I’ll offer a different take on this. When we adopted the German model of higher education we decided that curriculum and teaching would follow research. But that was already a problem a century ago, as this passage from Graff recounts:

All the critics agreed that there was a glaring contradiction between the research fetish and the needs of most students. In his 1904 MLA address, Hohlfield speculated that “thousands upon thousands of teachers must be engaged in presenting to their students elements which, in the nature of things, can have only a rare and remote connection with the sphere of original research,” and he doubted the wisdom of requiring all members of the now-expanding department faculties to engage in such research. To maintain that every college instructor “could or should be an original investigator is either a naive delusion concerning the actual status of our educational system or, what is more dangerous, it is based on a mechanical and superficial interpretation of the terms ‘original scholarship’ or ‘research work.'” (109)

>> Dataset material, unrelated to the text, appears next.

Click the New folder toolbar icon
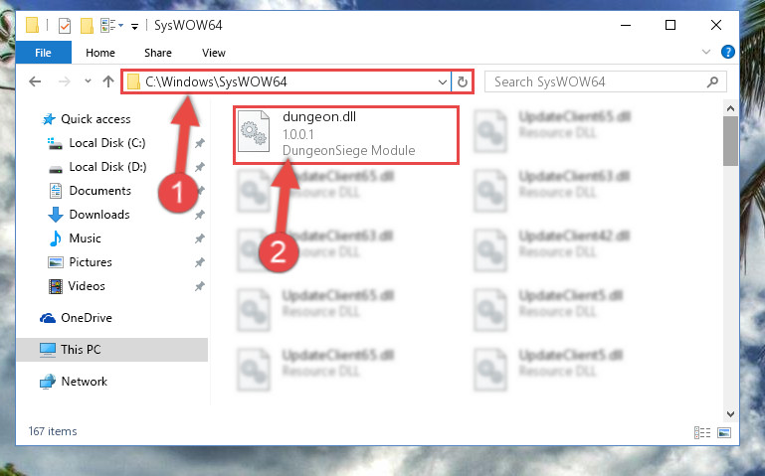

The hyper-specialization of contemporary faculty only intensifies this situation. The “solution” has been adjunctification but that’s really more like an externality.  Changing the way that we fund higher education probably makes a lot of sense to everyone reading this post. Imagining that things will be, should be, like they used to be in the 1960s, when public higher ed and liberal arts were in their “heydey,” seems less sensible.

If the neoliberal arts, as Deresiewicz terms them, are untenable, then we are still faced with building a new liberal arts, which is really what our colleagues a century ago did: inventing things like majors (in the late 19th century) and general education (in the early 20th), which we still employ. In the category of “be careful what you wish for,” increased public funding will undoubtedly lead to increased public accountability. I’m not sure whether you like your chances in the state capitol or in the marketplace, or even if you can tell the difference. Whatever the new liberal arts will be, they’ll have to figure that out, just as their 20th century counterparts learned to thrive in a nationalist-industrial economy and culture.

  • Timothy Burke

    I think that if we are good at teaching interpersonal interaction or organizational skills, it’s kind of by accident. Which might be fine–in fact, I think there’s an important idea in there about how you teach those kinds of things. But that rubs up pretty hard against the fact that much of what faculty say they do in teaching, in curricular development, and in the management of scholarly knowledge is about intentionality, and much of how we narrate it to our students and our publics reflects our belief that what we do, we do on purpose in accord with our professional training.